I'm confused. How can Audyssey "correct" anything if its graphs (and therefore measurements) can't be remotely trusted? The amount of error in the microphone would compound your room troubles instead of correcting something if it's that inaccurate. One would think if it's that inaccurate they would recommend you buy an accurate microphone to use with the system even if it costs you $100 or more. But they specifically say to NOT use another microphone with it as it's calibrated for that one.

If that's true, then why on earth wouldn't the graphs be accurate for an averaged room response within the 4-foot or so range of the averaged mic response? Averaged doesn't necessarily mean inaccurate. A single point in space doesn't really tell much by itself either as moving your head or sitting in the chair slightly different could alter the results (just having two ears makes a single mic in the center inaccurate compared to what you hear).
 
lovinthehd

lovinthehd

Audioholic Jedi
I'm confused. How can Audyssey "correct" anything if its graphs (and therefore measurements) can't be remotely trusted? The amount of error in the microphone would compound your room troubles instead of correcting something if it's that inaccurate. One would think if it's that inaccurate they would recommend you buy an accurate microphone to use with the system even if it costs you $100 or more. But they specifically say to NOT use another microphone with it as it's calibrated for that one.
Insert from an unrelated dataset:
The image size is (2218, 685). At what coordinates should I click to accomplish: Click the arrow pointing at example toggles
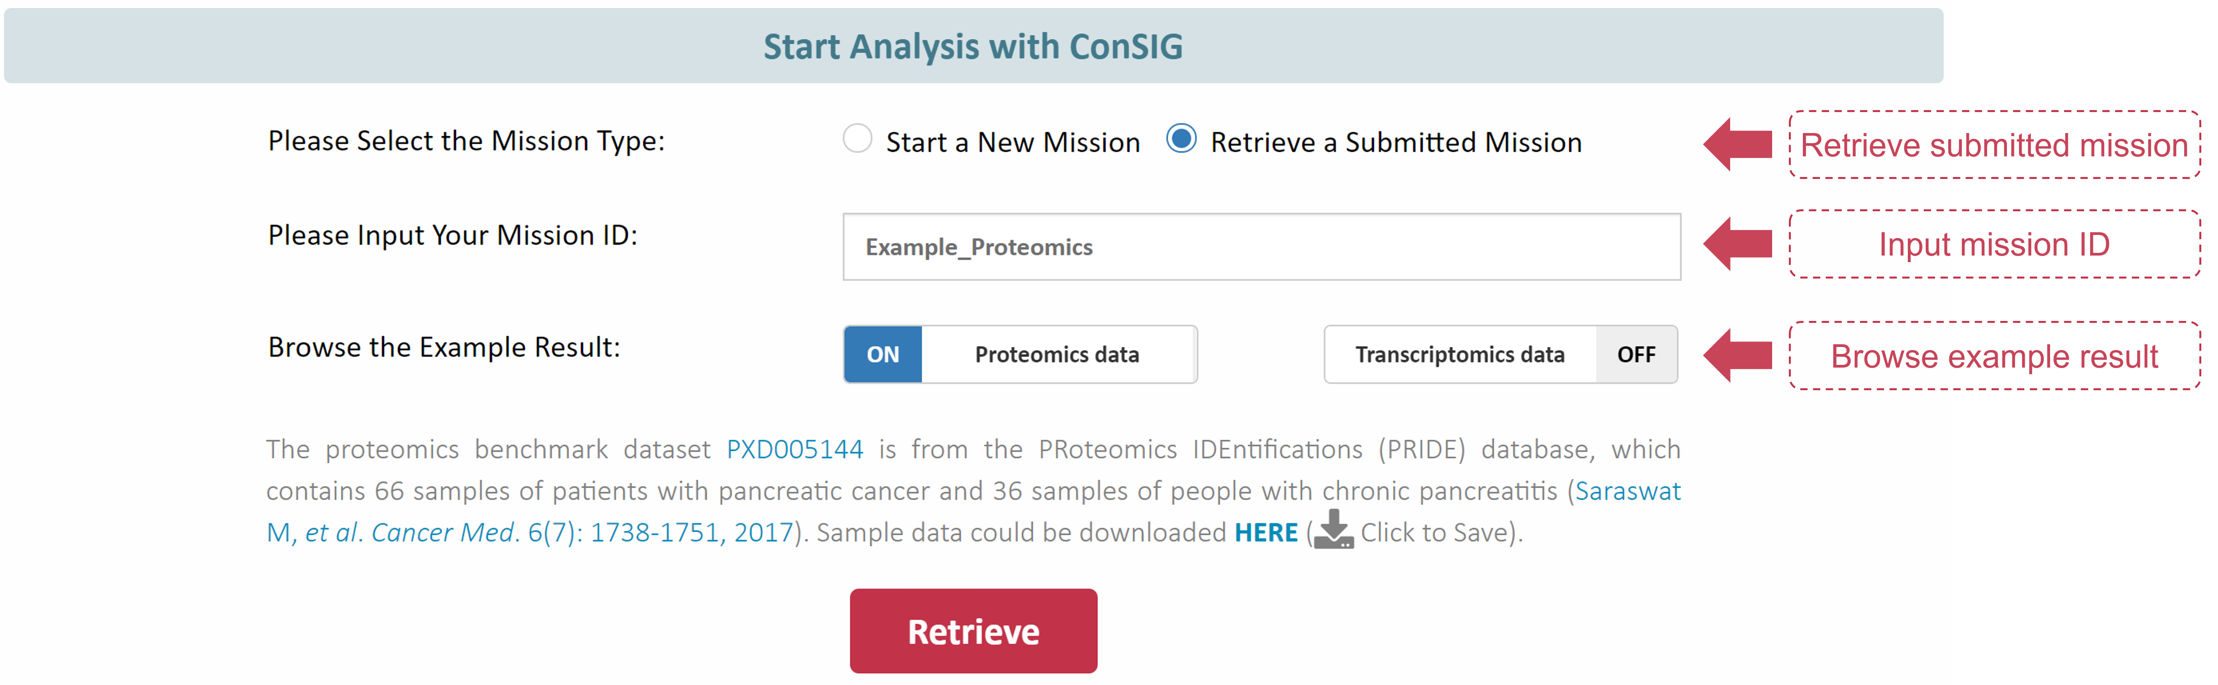point(1738,355)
If that's true, then why on earth wouldn't the graphs be accurate for an averaged room response within the 4-foot or so range of the averaged mic response? Averaged doesn't necessarily mean inaccurate. A single point in space doesn't really tell much by itself either as moving your head or sitting in the chair slightly different could alter the results (just having two ears makes a single mic in the center inaccurate compared to what you hear).
It's just they don't seek to provide detailed measurment data, pretty much what I remember Chris K of Audyssey saying at one point (reason being backward engineering type stuff IIRC). That was pre-app, tho. Don't know about how accurate the projections from that would be (and IIRC they're just projections, not actual measurement data).
 
VonMagnum

VonMagnum

Audioholic Chief
It's just they don't seek to provide detailed measurment data, pretty much what I remember Chris K of Audyssey saying at one point. That was pre-app, tho. Don't know about how accurate the projections from that would be (and IIRC they're just projections, not actual measurement data).
I'm looking at my app data "room correction results" (it shows before/after graphs; I'm not referring to the correction curve) and I'm wondering if it's at all accurate for an average response. I should get REW with a umik, but it still seems like the graphs should be pretty close or Audyssey isn't doing anyone any favors by showing them (assuming that it is correct internally). At least from the SPL slow bass sweeps, it certainly seems to match the deviations at the same frequencies in the bass region and fall off in the same exact place on the before/after SPL sweep measurements.

Are people just taking 'screen snapshots' with those posted graphs? I see no export graph option and on an iPod Touch, it's pretty small to even look at.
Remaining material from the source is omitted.